### WORK ITEM
Among the entries below, find the line with "Click the Boost slider track" and the line with "You are a GUI". Return exactly those lines and every line between them, but no pictures.
##########
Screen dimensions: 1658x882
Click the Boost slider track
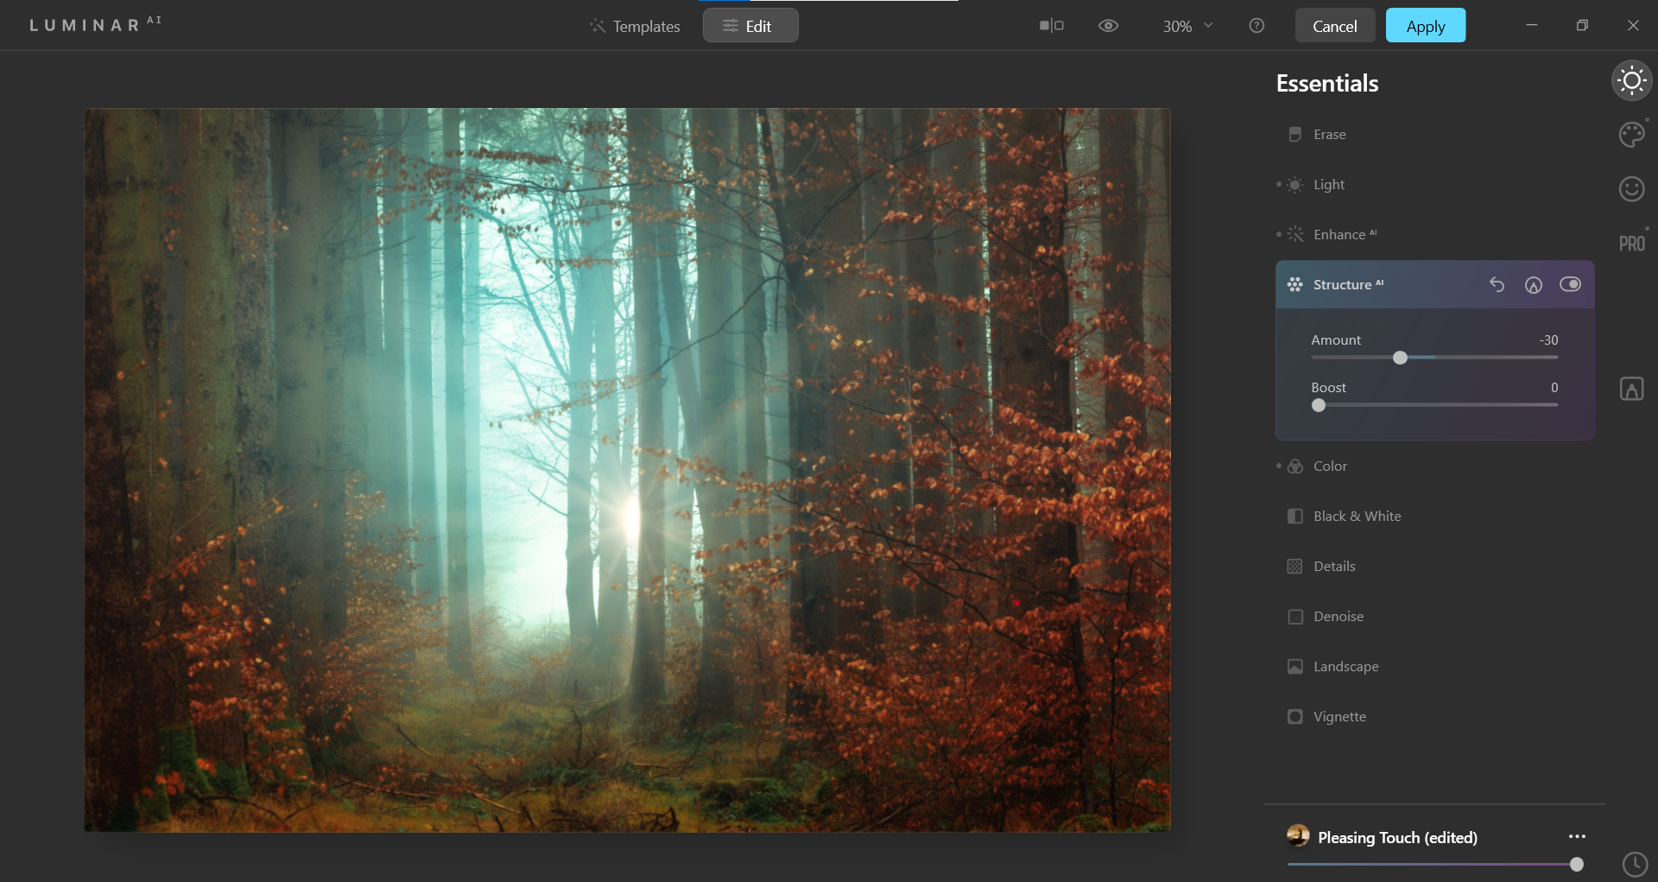(x=1438, y=405)
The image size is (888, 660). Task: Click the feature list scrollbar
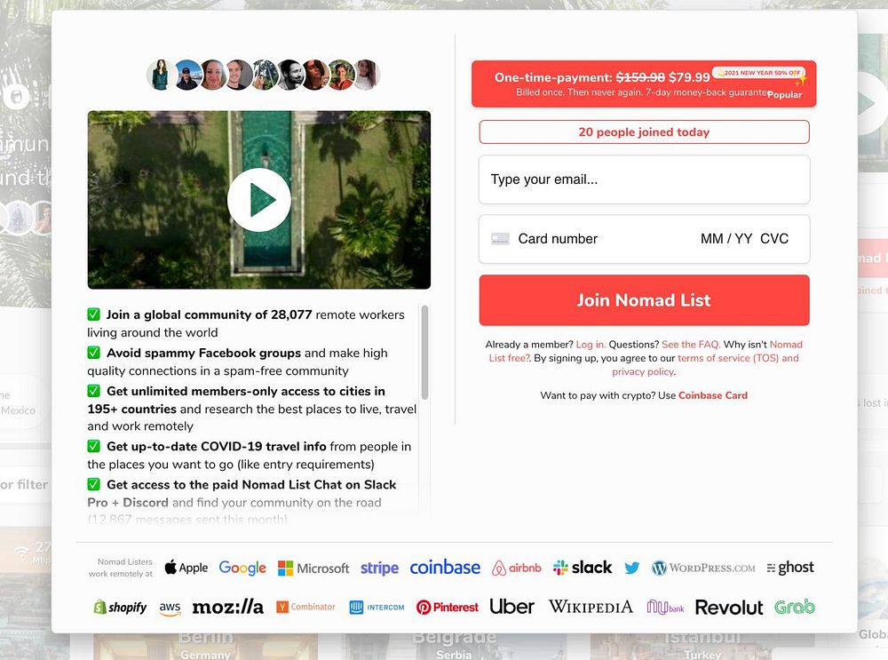(x=424, y=353)
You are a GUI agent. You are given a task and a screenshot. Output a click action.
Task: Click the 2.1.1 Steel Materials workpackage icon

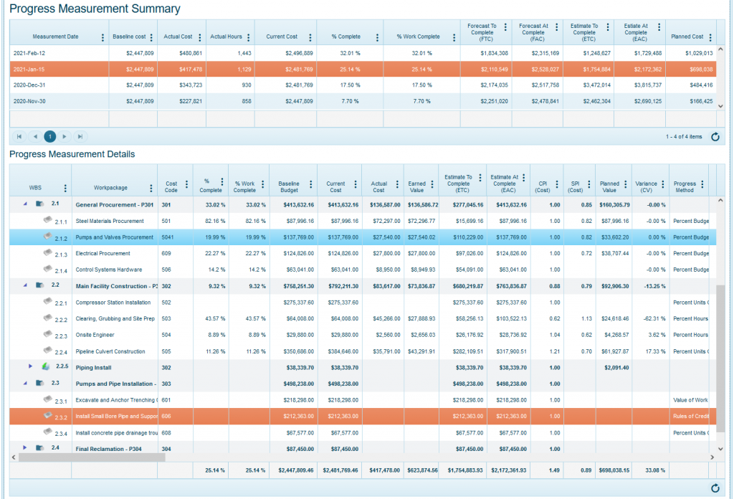pyautogui.click(x=47, y=221)
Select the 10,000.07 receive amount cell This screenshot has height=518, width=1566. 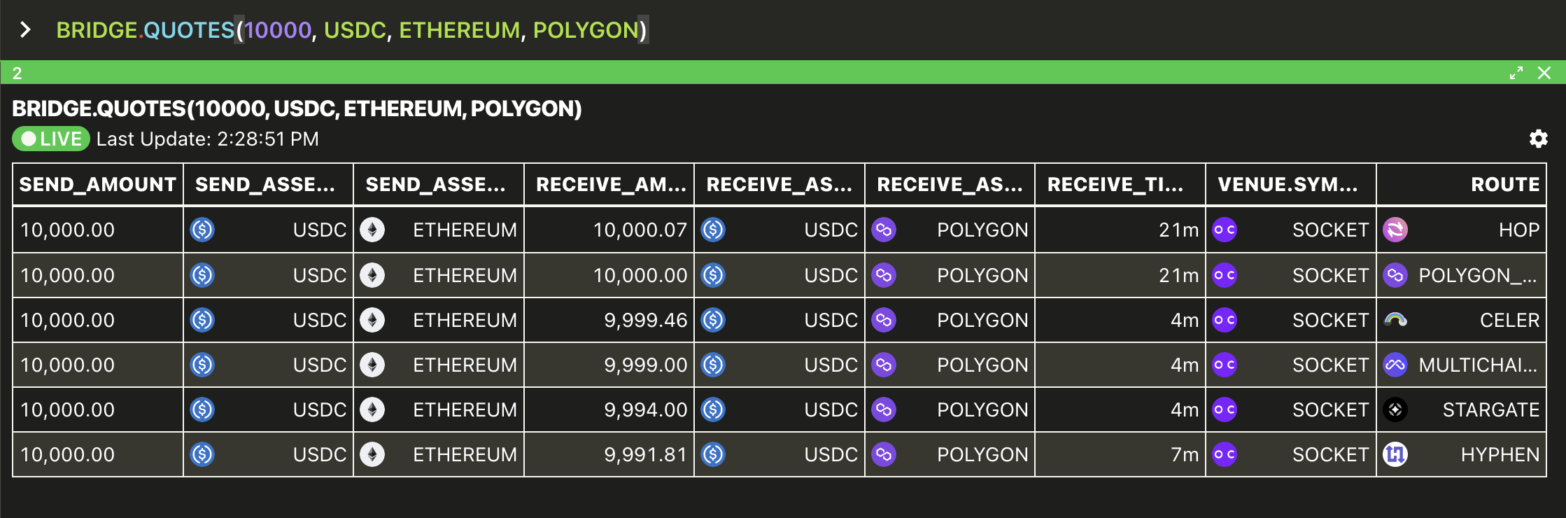pyautogui.click(x=609, y=230)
##########
### RESPONSE
Click the Boost slider track
(x=1438, y=405)
The image size is (888, 660). Task: Click the feature list scrollbar
(x=424, y=353)
You are a GUI agent. You are given a task and a screenshot. Output a click action.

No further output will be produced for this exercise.